| To do |
Wherever the line that contains "You are a computer-use agent. 243x539 pixels." falls, repeat it and the lines after it exactly until the records end, without any pictures.

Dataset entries
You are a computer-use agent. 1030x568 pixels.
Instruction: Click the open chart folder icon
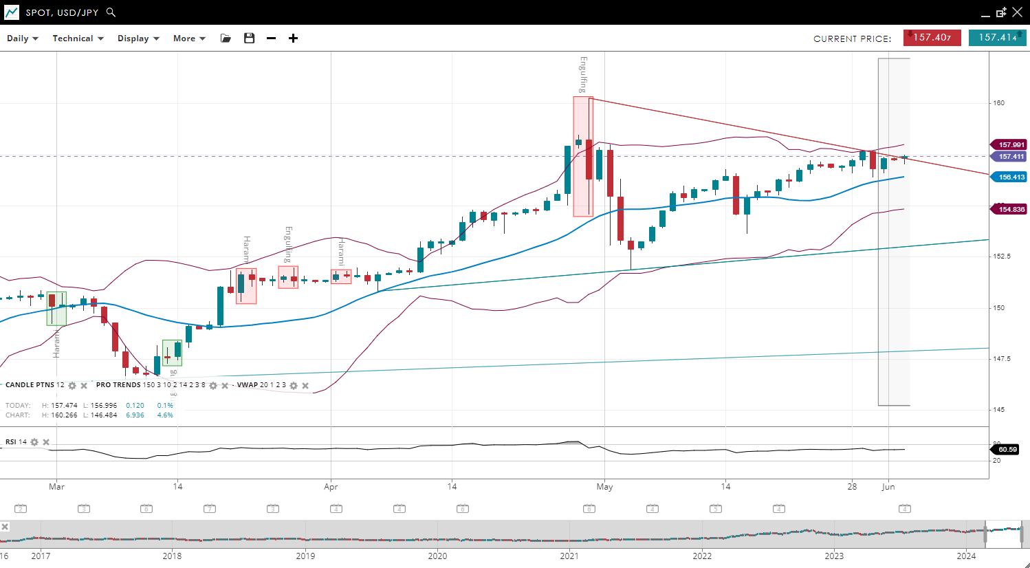tap(226, 39)
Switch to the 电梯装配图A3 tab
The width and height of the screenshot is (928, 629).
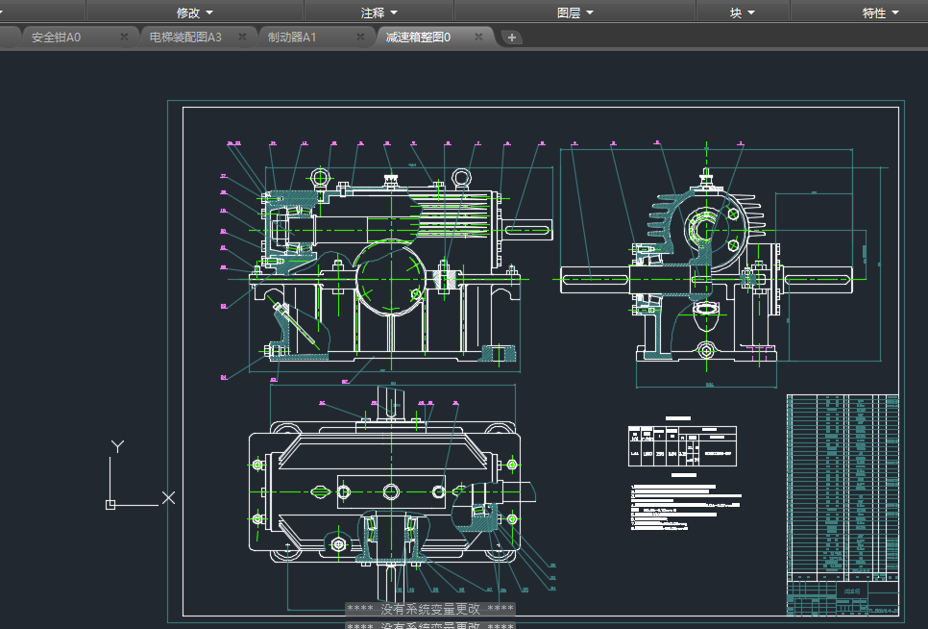pos(185,37)
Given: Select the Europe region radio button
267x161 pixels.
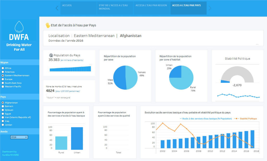Looking at the screenshot, I should pos(2,79).
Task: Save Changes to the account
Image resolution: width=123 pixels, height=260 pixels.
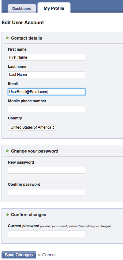Action: coord(19,255)
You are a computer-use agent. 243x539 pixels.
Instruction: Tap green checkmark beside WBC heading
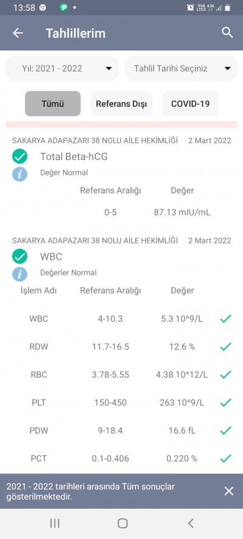(x=20, y=256)
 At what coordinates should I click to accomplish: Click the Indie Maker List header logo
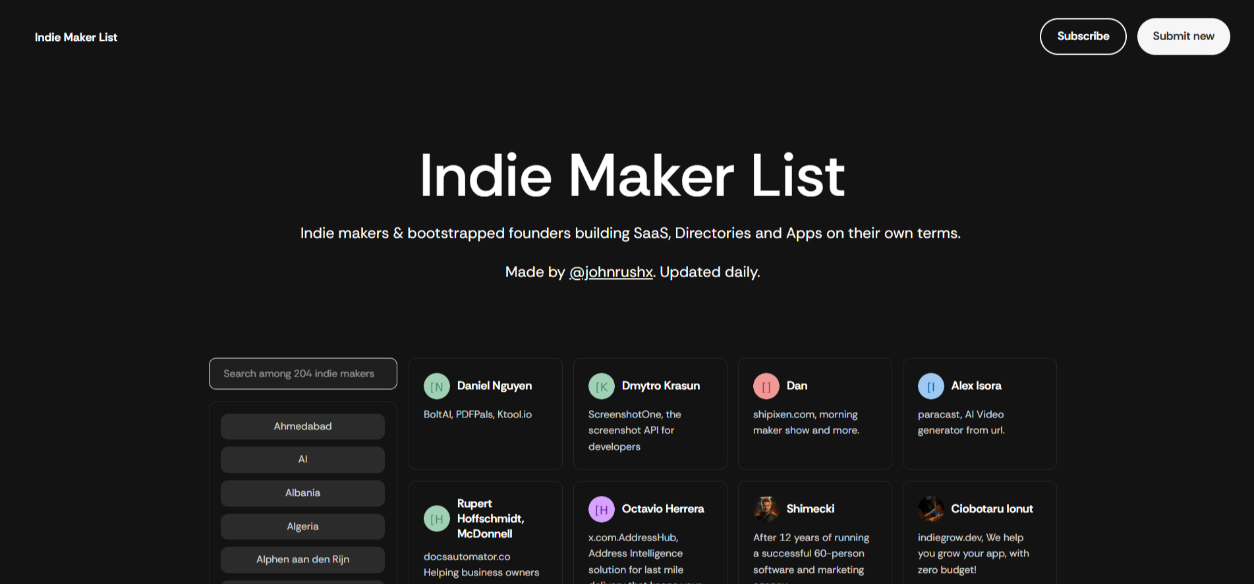pos(76,38)
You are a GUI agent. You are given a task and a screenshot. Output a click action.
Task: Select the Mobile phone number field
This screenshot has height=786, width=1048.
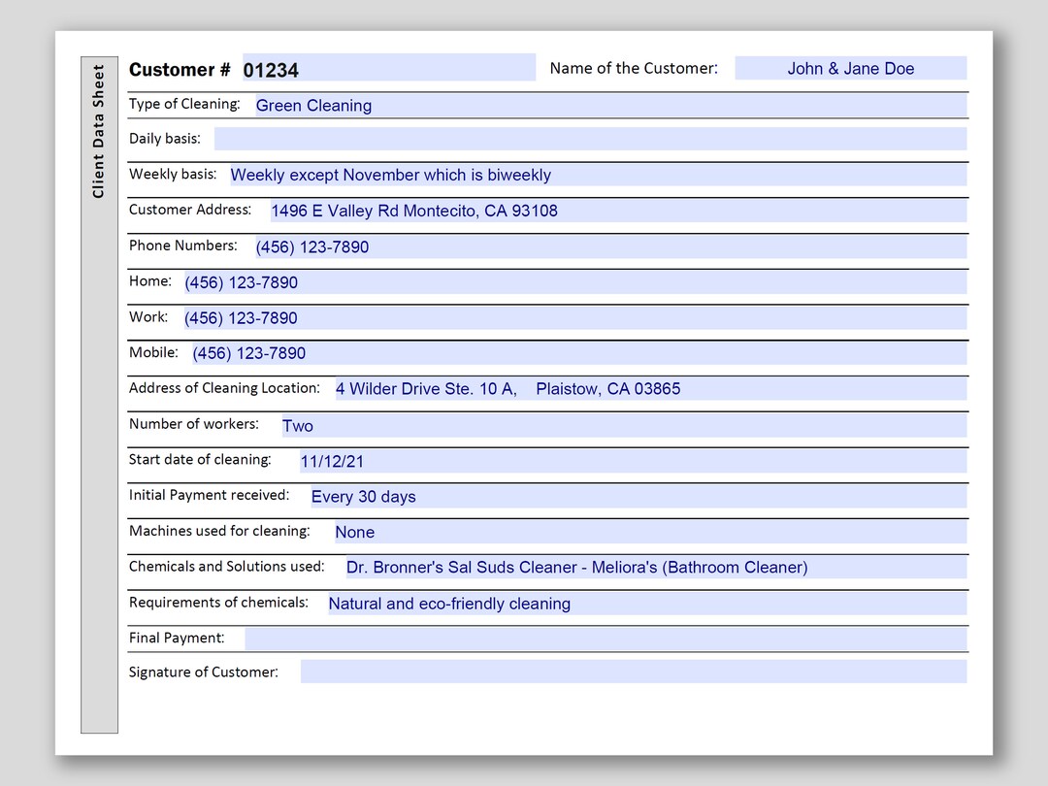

| Solution to this exercise |
You are a computer-use agent. 243x539 pixels.
Instruction: Tap green checkmark beside WBC heading
(x=20, y=256)
 At what coordinates should I click to accomplish: Click the Indie Maker List header logo
pos(76,38)
You are a GUI agent. You are given a task and a screenshot. Output a click action.
Task: Select the Mobile phone number field
This screenshot has height=786, width=1048.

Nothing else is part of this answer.